Where, pray tell, might you send your missives? Here:

(Isn’t that handwriting about the prettiest thing you’ve seen all week?)

Onto some samples from a few of our friends in Albuquerque. (We’ll only use first names and leave out writer’s addresses.)

Evelyn wrote:

“In this centennial year for New Mexico, I am 80 years old. I live in the Northeast Heights in a house purchased in 1958 for $10,500. It was built in 1954 … one block from Morris St. There were no buildings at that time from east of Morris St. to the mountains…just a dirt road named Juan Tabo. My house has 3 bedrooms, one bathroom and a one-car garage.
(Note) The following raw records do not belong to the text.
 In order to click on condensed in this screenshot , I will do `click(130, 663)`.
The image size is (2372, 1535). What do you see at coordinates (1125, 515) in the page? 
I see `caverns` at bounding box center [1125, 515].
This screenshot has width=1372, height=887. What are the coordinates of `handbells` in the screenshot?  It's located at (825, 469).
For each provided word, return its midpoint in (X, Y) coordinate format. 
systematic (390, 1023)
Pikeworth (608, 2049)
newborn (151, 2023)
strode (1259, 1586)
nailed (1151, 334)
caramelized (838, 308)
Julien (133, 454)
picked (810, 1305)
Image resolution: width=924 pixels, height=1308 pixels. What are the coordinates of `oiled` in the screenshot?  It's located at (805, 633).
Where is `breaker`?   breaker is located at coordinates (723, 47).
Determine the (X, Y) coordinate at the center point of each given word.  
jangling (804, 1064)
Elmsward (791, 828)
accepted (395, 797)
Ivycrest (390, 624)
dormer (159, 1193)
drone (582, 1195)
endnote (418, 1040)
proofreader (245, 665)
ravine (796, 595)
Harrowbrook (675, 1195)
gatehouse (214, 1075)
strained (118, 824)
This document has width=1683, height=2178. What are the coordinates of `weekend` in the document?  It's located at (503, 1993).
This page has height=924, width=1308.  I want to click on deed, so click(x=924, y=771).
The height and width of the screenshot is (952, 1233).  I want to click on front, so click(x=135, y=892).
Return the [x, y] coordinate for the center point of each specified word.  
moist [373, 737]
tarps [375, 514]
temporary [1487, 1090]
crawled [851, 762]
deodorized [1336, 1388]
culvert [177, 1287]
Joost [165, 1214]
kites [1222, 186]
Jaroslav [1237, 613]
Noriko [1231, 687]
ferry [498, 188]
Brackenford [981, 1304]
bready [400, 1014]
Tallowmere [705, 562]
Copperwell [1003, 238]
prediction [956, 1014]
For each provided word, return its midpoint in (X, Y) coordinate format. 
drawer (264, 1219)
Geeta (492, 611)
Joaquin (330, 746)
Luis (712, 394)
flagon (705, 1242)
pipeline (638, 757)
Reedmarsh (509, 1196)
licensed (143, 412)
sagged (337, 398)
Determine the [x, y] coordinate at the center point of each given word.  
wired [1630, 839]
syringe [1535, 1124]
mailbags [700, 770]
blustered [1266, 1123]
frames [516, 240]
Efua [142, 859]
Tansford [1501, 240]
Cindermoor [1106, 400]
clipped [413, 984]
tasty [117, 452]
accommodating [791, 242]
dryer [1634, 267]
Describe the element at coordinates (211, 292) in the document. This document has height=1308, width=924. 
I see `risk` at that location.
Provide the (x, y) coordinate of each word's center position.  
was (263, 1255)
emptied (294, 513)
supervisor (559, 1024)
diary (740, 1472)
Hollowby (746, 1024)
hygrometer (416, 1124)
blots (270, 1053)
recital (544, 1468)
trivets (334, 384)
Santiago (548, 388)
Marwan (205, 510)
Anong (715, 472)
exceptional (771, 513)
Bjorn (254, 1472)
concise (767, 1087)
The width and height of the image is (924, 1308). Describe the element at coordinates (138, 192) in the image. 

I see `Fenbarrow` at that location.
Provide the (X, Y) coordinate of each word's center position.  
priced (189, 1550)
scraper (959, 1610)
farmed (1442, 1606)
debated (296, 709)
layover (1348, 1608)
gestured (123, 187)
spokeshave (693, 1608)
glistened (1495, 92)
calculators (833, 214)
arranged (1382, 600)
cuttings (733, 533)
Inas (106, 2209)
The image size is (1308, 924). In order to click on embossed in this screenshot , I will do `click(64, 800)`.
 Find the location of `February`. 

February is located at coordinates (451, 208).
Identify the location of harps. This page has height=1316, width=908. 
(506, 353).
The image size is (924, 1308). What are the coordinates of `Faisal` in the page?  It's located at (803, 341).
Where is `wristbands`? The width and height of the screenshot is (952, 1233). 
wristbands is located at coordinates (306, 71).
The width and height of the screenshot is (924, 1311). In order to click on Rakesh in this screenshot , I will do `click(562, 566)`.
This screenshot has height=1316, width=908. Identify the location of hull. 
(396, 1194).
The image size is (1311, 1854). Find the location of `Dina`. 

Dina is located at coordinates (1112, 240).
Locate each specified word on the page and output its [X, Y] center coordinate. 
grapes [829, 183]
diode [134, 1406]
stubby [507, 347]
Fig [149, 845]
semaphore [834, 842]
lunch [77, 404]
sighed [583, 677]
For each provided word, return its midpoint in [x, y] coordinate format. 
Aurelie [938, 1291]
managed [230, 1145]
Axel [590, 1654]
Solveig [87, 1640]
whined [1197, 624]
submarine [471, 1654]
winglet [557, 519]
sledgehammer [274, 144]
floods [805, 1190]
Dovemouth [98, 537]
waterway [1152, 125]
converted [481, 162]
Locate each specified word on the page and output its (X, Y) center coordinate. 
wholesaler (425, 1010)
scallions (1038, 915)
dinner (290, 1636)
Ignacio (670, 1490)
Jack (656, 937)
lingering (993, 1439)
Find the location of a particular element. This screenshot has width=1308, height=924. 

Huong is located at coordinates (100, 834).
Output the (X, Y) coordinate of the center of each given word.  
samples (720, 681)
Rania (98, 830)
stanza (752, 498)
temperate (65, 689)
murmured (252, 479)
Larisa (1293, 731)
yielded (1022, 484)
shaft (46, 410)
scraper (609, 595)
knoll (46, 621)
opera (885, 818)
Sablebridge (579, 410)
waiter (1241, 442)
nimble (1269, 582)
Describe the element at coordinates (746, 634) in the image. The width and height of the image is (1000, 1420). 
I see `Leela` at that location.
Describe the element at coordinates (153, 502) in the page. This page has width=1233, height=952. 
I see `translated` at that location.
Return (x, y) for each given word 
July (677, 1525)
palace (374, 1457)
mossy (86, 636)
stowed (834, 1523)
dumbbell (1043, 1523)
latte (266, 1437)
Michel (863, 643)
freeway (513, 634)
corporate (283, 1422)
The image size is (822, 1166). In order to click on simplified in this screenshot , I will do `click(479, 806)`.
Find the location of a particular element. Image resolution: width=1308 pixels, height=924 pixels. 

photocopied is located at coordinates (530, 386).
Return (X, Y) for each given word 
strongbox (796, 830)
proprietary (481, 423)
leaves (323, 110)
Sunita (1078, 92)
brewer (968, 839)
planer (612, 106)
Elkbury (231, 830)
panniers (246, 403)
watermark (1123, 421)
Every home then had clotheslines and I still use mine. …As a single mother of four children, I taught sewing classes as my own business in fabric stores for 30 years. Most women work outside the home today so sewing is more of a hobby than a necessity. However, young people are becoming more interested in sewing because of a TV program called Project Runway. Sewing classes have been phased out in schools. …”

Joanne wrote:

“I am a native New Mexican, born in 1940 on North Fourth Street in Albuquerque. My father came to NM in 1907 from Kansas as a homesteader in Edgewood when he was 18 years old. His father and eight brothers each received 160 acres but later most of them lost their land because of drought and moved to Albuquerque. My mother came in 1912 when she was 12 years old because her father had TB. I was a teacher at Grant Jr. High and Manzano High School. …

“In 2010 I decided to remodel my house, the original part of which was built in 1947. it was cold in winter, hot in summer, a typical uninsulated, flat-roofed house. I decided to insulate it by wrapping the entire house with straw bales. With the stucco on the outside it looks like an adobe house. I also wanted to see the mountains so I added a second floor bedroom and bath with a deck. I remodeled the house to make the garage into an art studio and added a solar green house on the south side of the house. I added solar panels that produce more energy than I use, giving me great satisfaction, especially when I get a refund every month from the electric company. It makes me so happy to know that I am producing energy for someone else to use as well without polluting our beautiful earth. I am trying to have a garden for produce, fruit trees, flowers and foliage without using too much water so I installed rain-water collection tanks. I think of my house as a demonstration of what one can do with an old house to make it really energy efficient. …”

Suzanne, a 71-year-old Albuquerquean, included details of a friend’s upcoming surgery that, in 100 years, may seem like a commonplace procedure. Not today:

“Dear friend Emily … announced she will have deep brain surgery Mon. Jan. 9 to harness and correct hand tremors she’s suffered for several years. This is not experimental but cutting edge. She will be in intensive care two nights, then rehab after having a tiny computer implanted in her chest to maybe take the place of the part of her brain that is malfunctioning. She is frightened and excited. I think she is so brave but she needs to reclaim her life so she can paint and sew and make jewelry again.”

We’ll close out today (don’t worry, we’ll share plenty more in the weeks ahead) with Olivia, a fourth-grader from Hubert Humphrey Elementary School, whose optimism just may be catching:

“N.M makes me feel special because everyone is different and no one is mean or disappointed because this is the Land of Enchantment. Special things can happen, and that’s why I love New Mexico. What I worry about is people doing dangerous stuff. What gives me hope is seeing people happy and people encouraging me.”